#### Task:
Begin at the line containing "You are a GUI" in the entries below and end at the line containing "This screenshot has width=1441, height=840."; transcribe that range exactly and nothing outside it.

#### Supplied entries:
↓↓↓

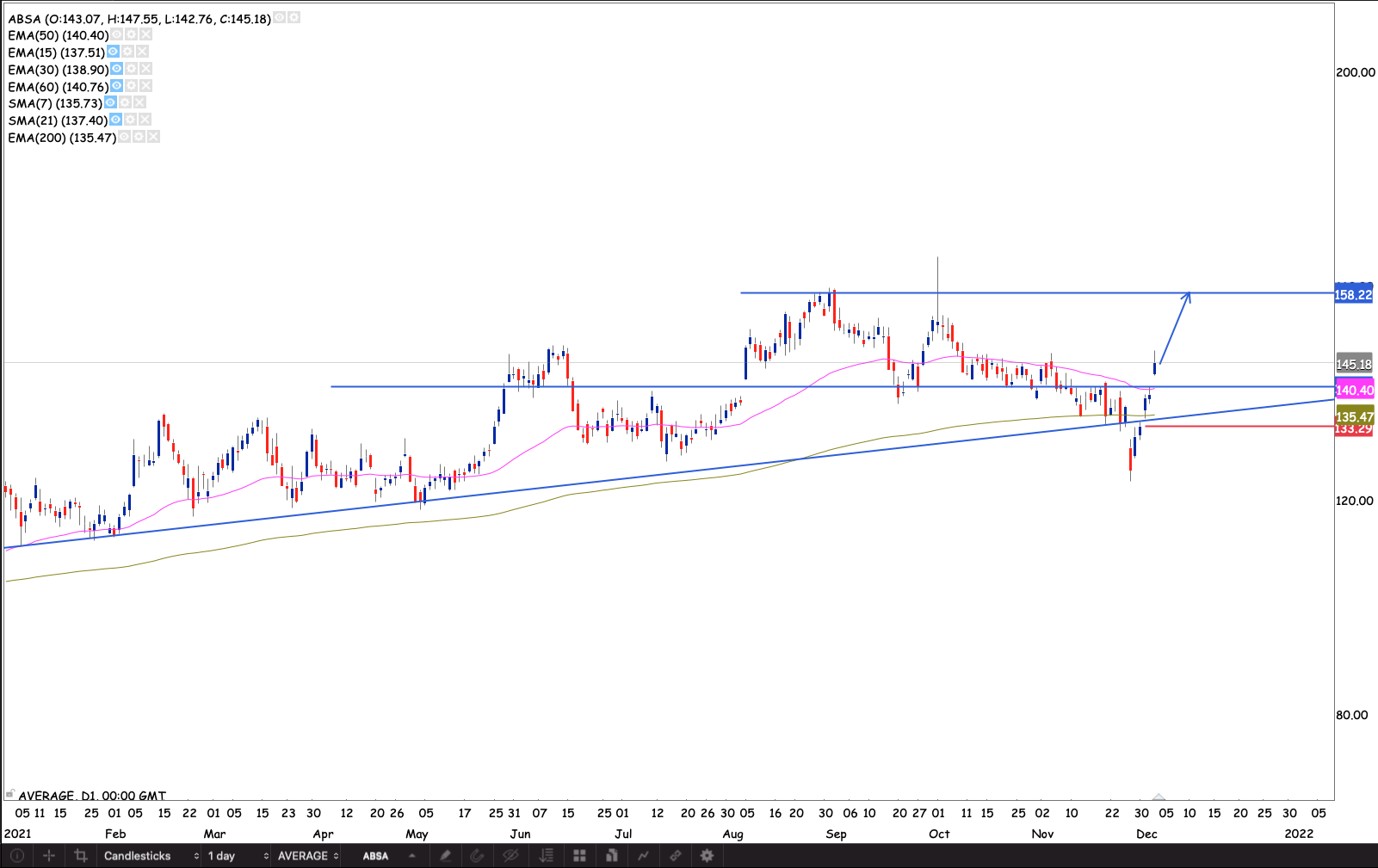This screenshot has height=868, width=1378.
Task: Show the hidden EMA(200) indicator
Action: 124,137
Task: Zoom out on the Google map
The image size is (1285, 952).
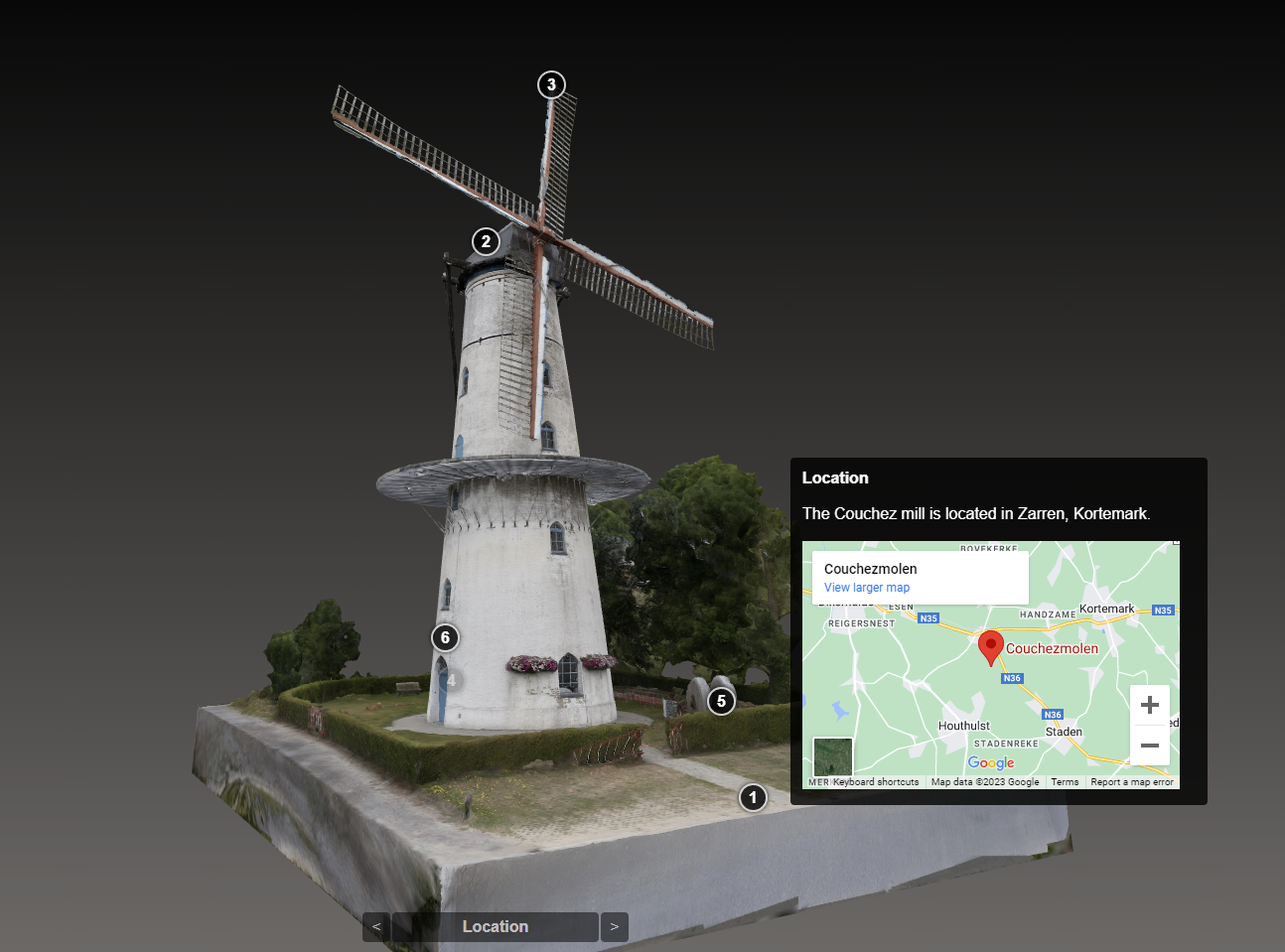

↑↑↑
↓↓↓

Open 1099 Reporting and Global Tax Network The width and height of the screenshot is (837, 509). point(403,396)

↑↑↑
↓↓↓

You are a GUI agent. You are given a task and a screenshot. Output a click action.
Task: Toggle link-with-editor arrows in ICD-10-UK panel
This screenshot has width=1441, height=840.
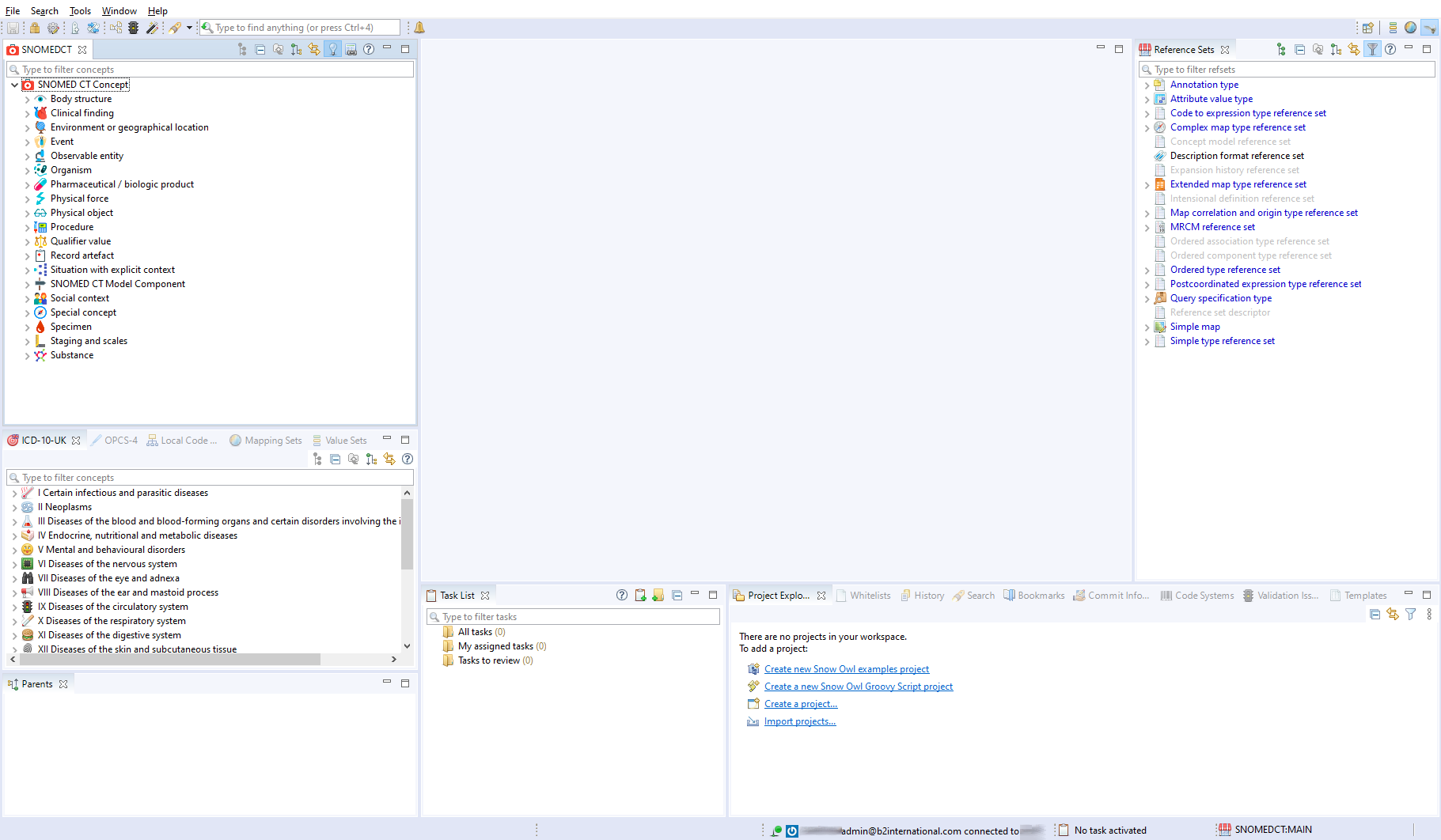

↑↑↑

#### Problem solution:
You are a GUI agent. You are given a task and a screenshot. Output a click action.
Task: Toggle link-with-editor arrows in ICD-10-UK panel
This screenshot has width=1441, height=840.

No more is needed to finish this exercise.